SSO & OAuth Authentication
Configure Google OAuth, GitHub OAuth, and generic OIDC for secure production authentication.
SSO & OAuth Authentication
New in v2.3.0
By default, Potato uses a simple username-based login where annotators type any username to sign in. This is convenient for local development and small projects, but production deployments need proper authentication to prevent unauthorized access, ensure annotator identity, and comply with institutional requirements.
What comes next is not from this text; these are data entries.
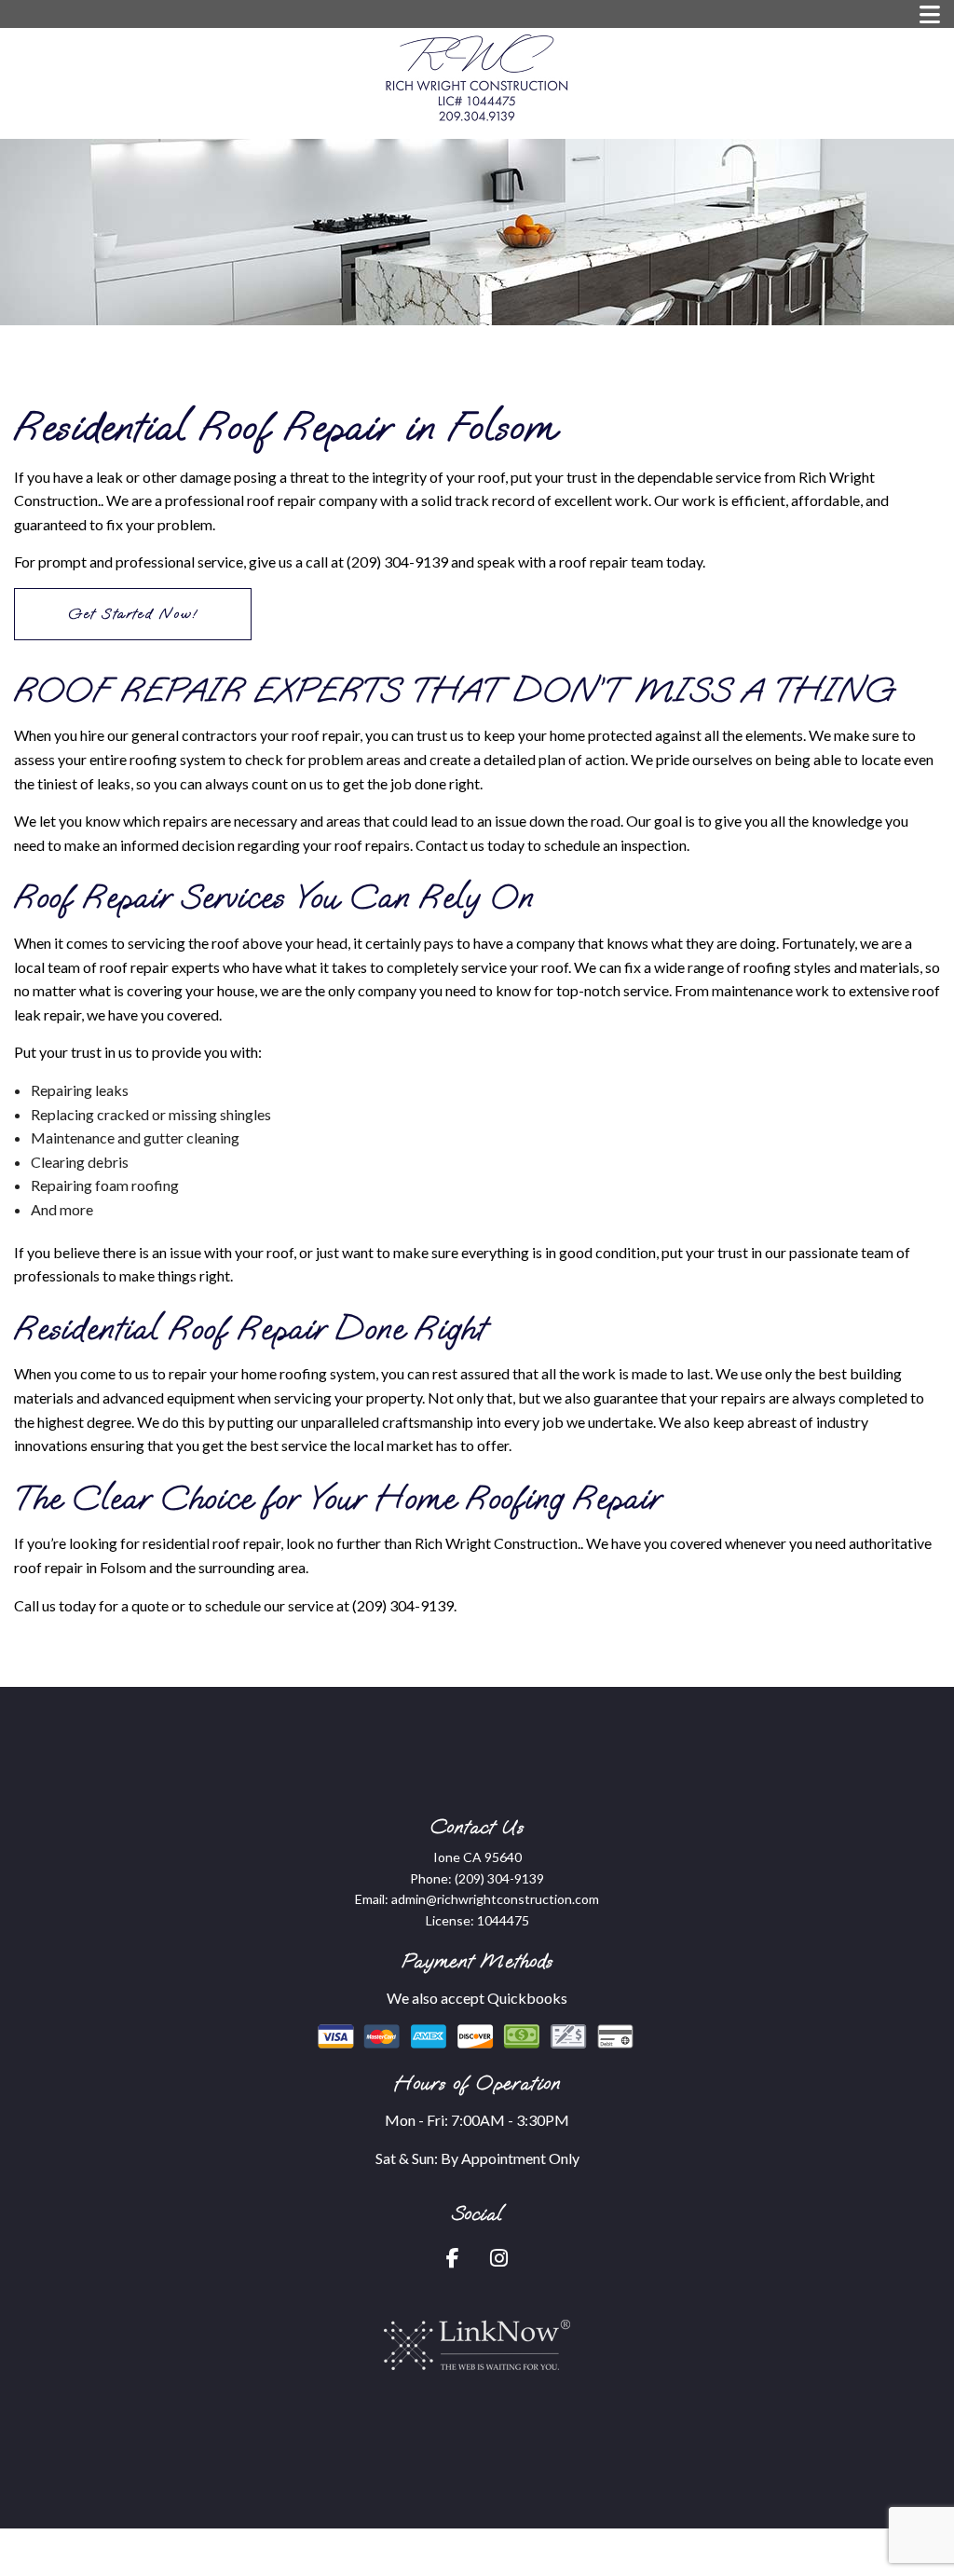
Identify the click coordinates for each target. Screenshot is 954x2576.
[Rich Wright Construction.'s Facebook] (452, 2259)
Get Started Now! (133, 614)
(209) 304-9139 (499, 1878)
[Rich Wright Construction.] (477, 77)
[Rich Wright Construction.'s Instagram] (499, 2259)
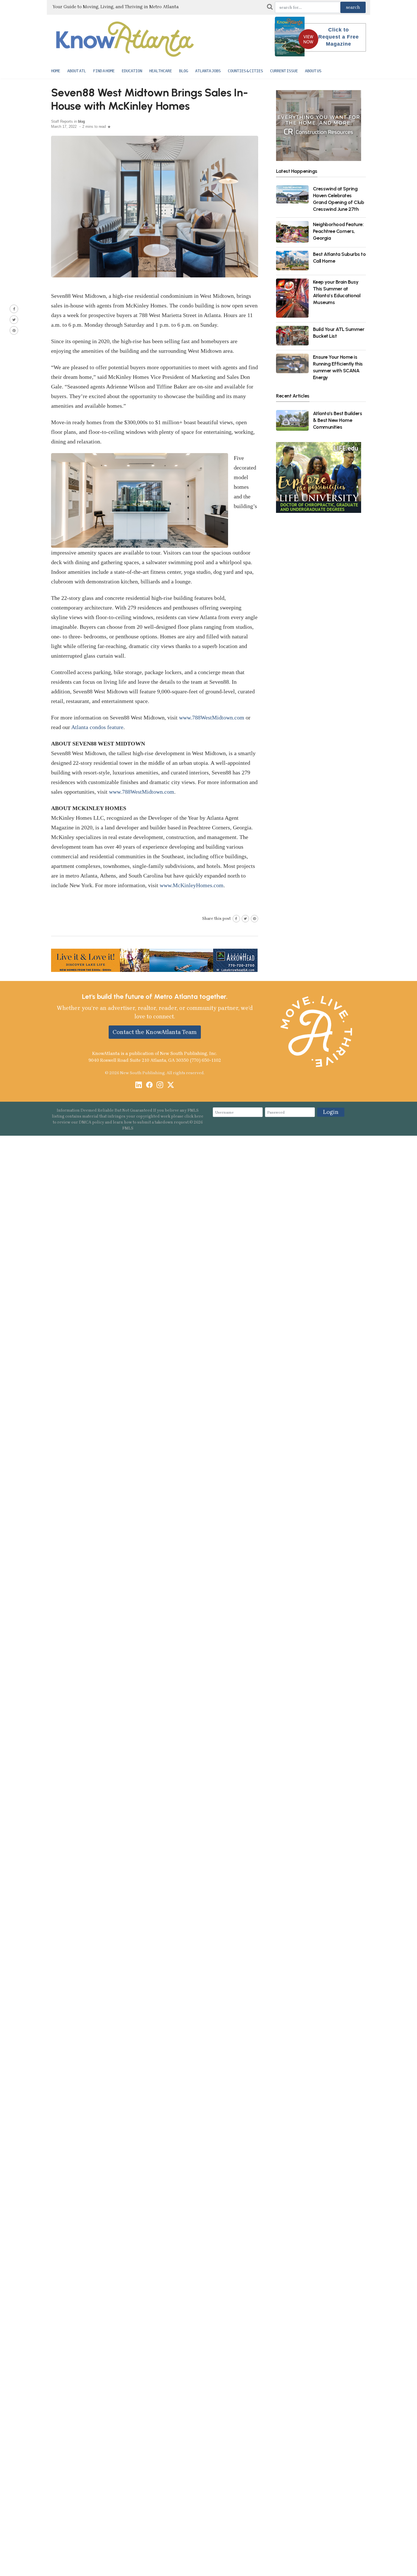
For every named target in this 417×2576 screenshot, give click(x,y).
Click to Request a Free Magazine (338, 37)
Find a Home (104, 71)
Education (132, 71)
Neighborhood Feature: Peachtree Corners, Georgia (338, 231)
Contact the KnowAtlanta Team (155, 1032)
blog (81, 121)
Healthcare (160, 71)
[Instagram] (160, 1085)
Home (55, 71)
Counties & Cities (245, 71)
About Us (313, 71)
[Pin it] (14, 330)
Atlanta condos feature (97, 727)
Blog (183, 71)
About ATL (76, 71)
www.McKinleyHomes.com (192, 885)
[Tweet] (14, 319)
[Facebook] (149, 1085)
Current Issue (284, 71)
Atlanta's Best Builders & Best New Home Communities (337, 420)
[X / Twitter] (170, 1085)
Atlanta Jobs (208, 71)
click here (193, 1116)
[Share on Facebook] (14, 309)
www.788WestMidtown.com (211, 717)
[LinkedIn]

Potato 2.3 adds support for three authentication methods:
- Google OAuth -- sign in with Google accounts, with optional domain restriction
- GitHub OAuth -- sign in with GitHub accounts, with optional organization restriction
- Generic OIDC -- connect to any OpenID Connect provider (Okta, Azure AD, Auth0, Keycloak, etc.)
All methods can be combined with Potato's existing username login for a mixed-mode setup.
Google OAuth
Prerequisites
- Create a project in the Google Cloud Console
- Enable the "Google Identity" API
- Create OAuth 2.0 credentials (Web application type)
- Add your Potato server URL to "Authorized redirect URIs":
https://your-server.com/auth/google/callback
Configuration
authentication:
method: google_oauth
google_oauth:
client_id: ${GOOGLE_CLIENT_ID}
client_secret: ${GOOGLE_CLIENT_SECRET}
redirect_uri: "https://your-server.com/auth/google/callback"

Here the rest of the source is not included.